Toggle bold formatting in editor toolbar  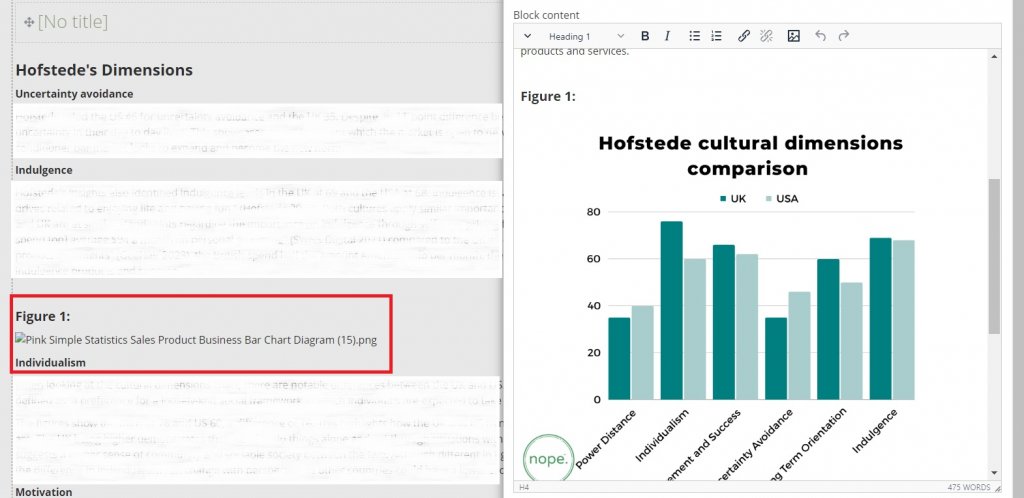coord(645,36)
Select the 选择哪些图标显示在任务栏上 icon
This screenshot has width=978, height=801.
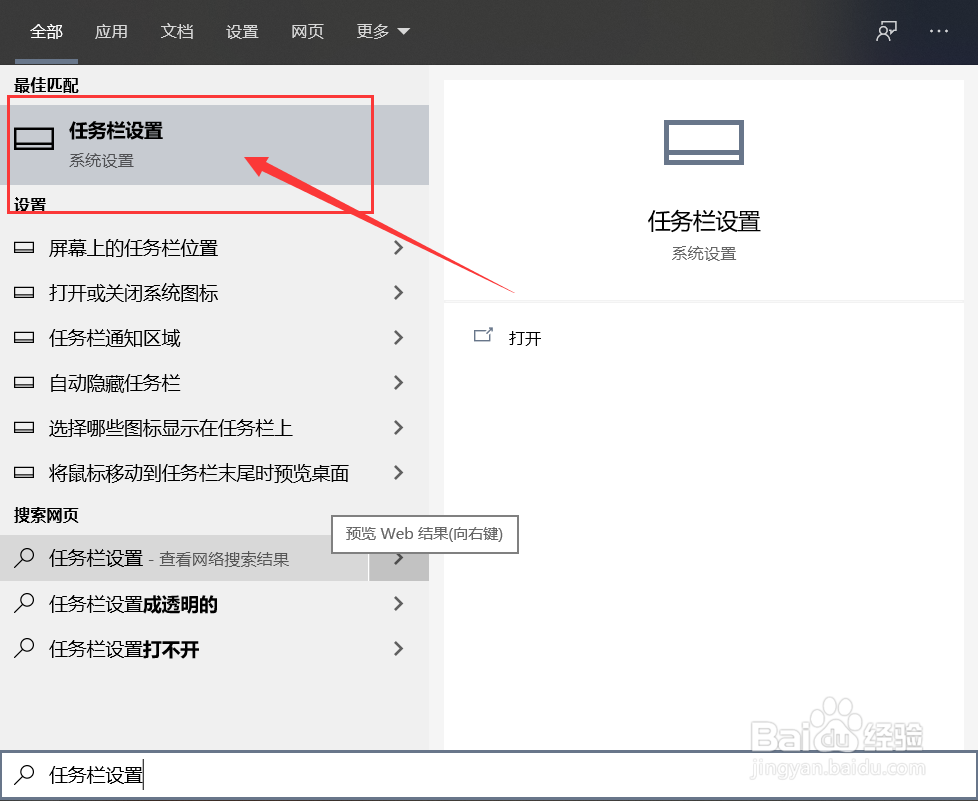tap(23, 428)
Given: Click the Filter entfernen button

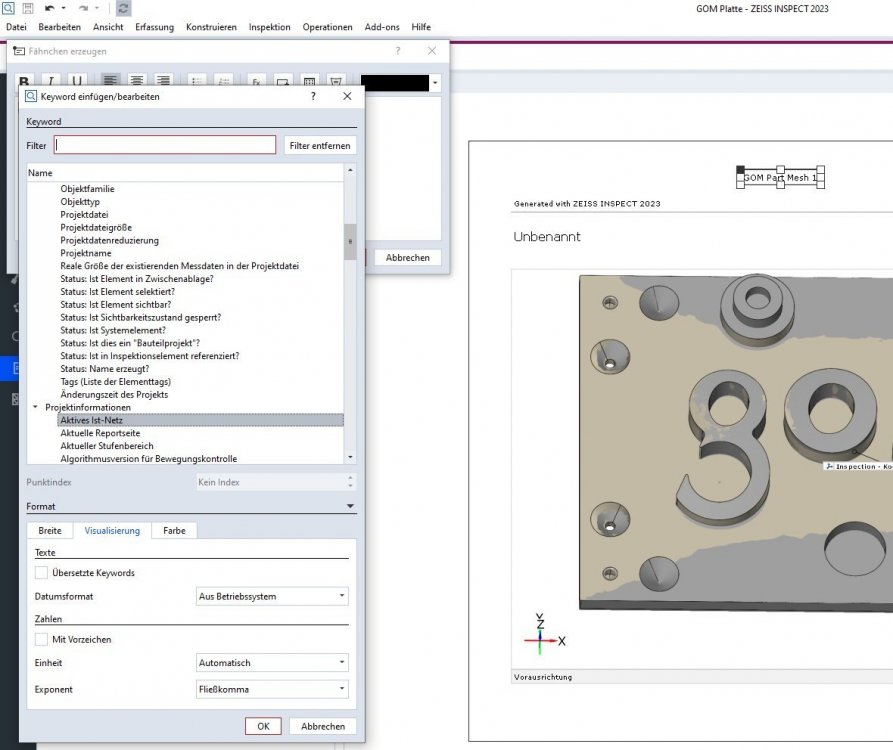Looking at the screenshot, I should (320, 146).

________________________

**Given problem**
Rewrite the records as a numbered list, starting at the line containing "Select the 选择哪些图标显示在任务栏上 icon" and running through the end of the records. Skip blank lines and leave the pictures out.

**Answer to the task**
1. Select the 选择哪些图标显示在任务栏上 icon
2. This screenshot has width=978, height=801.
3. tap(23, 428)
4. Given: Click the Filter entfernen button
5. Looking at the screenshot, I should (320, 146).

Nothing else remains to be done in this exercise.